''I absolutely had no idea videogames would become what they are today,'' says Nolan Bushnell, 59, a father of eight whose L.A. home has every videogame platform on the market. They're not just for his kids. Bushnell plays too, which isn't surprising, since he's the progenitor of the industry. ''I used to make predictions of the industry becoming very, very big, and I was derided as being a wild-eyed optimist. But when I was thinking big, I was thinking hundreds of millions of dollars -- not billions. If I knew then what I know now, I never would have sold Atari.''
In the beginning, there was Pong, and it was good. It was also very, very simple: two white paddles and a tiny square ball against a black-olive screen. Pong, which made its debut in bars and amusement arcades in 1972, was an instant hit for Atari, and begat a phenomenon. Like ever-quickening columns of Space Invaders raining from a TV sky, they came: the crazymazy wokkawokkawokka fun of Pac-Man, the blitzkrieg sci-fi of Defender and Tempest, the virtual Disneyland of Donkey Kong. Their appeal was almost elementary. ''Of my products, Asteroids and Breakout were the ones I liked the most,'' says Bushnell. ''In both of those games, I felt there was a feeling in most people -- a need -- to 'clean things up.' In Asteroids, it was breaking up asteroids. In Breakout, bricks. That was it.''
Japanese companies like Nintendo and Sega began building faster, stronger, sleeker playing machines, and the personal-computing revolution brought into the home densely packed discs of multimedia that broadened the notion of what a game could be. SimCity and Populous created the ''God Game category,'' which allowed you to build worlds from the ground up. Myst was the inverse, offering a mysterious, atmospheric world that could be explored only by solving complex brainteasers. John Madden Football took sports games to new levels of realism, both graphically and conceptually. Doom was a revolutionary first-person creature-feature shoot-'em-up, influenced by the aesthetic of Aliens and the ethos of hackers; players could build their own levels, even compete against each other via these little accessories called modems. The sci-fi Wing Commander series, inspired by Star Wars and starring (yes, starring) actors like Mark Hamill and Malcolm McDowell, imposed cinematic narrative on games.
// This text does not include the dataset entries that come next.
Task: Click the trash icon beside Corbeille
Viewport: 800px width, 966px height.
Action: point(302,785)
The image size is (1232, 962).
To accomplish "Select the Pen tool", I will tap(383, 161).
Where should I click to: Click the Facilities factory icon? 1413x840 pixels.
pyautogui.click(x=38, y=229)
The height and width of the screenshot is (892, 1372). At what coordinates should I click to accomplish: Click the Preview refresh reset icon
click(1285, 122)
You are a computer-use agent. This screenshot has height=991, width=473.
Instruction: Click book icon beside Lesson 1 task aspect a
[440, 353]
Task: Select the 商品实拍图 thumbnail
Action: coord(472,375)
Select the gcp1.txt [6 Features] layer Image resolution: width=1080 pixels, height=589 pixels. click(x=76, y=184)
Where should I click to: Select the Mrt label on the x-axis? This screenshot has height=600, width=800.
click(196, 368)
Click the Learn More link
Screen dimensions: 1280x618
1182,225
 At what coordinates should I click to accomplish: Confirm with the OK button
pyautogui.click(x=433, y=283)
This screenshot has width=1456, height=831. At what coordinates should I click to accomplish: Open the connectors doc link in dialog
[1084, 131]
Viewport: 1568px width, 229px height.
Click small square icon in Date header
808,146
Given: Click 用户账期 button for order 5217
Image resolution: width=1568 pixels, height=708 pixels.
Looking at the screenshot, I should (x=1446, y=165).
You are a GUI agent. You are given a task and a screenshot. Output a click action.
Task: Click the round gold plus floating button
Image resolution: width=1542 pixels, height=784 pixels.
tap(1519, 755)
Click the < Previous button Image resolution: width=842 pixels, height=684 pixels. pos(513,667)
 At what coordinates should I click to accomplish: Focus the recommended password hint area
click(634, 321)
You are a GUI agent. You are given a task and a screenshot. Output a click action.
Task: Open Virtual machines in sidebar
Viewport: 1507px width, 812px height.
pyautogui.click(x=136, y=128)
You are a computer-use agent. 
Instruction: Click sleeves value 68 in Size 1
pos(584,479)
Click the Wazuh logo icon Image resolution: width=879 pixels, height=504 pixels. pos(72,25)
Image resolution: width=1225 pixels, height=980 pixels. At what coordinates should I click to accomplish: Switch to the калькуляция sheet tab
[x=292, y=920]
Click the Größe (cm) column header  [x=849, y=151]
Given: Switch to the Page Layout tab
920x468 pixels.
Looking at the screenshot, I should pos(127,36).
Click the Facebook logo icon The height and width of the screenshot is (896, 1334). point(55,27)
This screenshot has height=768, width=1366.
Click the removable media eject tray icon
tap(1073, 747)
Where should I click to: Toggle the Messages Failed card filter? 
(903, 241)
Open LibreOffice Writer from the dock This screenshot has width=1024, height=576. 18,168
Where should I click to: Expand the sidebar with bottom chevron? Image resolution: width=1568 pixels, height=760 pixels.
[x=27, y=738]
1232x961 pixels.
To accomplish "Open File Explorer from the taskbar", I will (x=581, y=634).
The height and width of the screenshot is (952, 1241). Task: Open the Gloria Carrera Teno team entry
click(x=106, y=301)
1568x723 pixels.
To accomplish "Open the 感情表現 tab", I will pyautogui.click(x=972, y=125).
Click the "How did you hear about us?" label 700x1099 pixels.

''My games were mostly about stories and characters,'' says Wing Commander creator Chris Roberts. ''The inspiration for Wing Commander was 'What if instead of being about trying to get a high score, it's about trying to finish a story?'''
In 1995, when Sony introduced a new-wave platform with all the graphics-generating power of a PC, console jockeys finally got the machine they felt they deserved. That was the moment when ''the 'kid stuff' stigma went away,'' says videogame historian (yes, historian) Johnny L. Wilson, citing the sequence in the '96 hipster flick Swingers in which Jon Favreau, Vince Vaughn, and their pals nearly come to blows while playing NHL Hockey.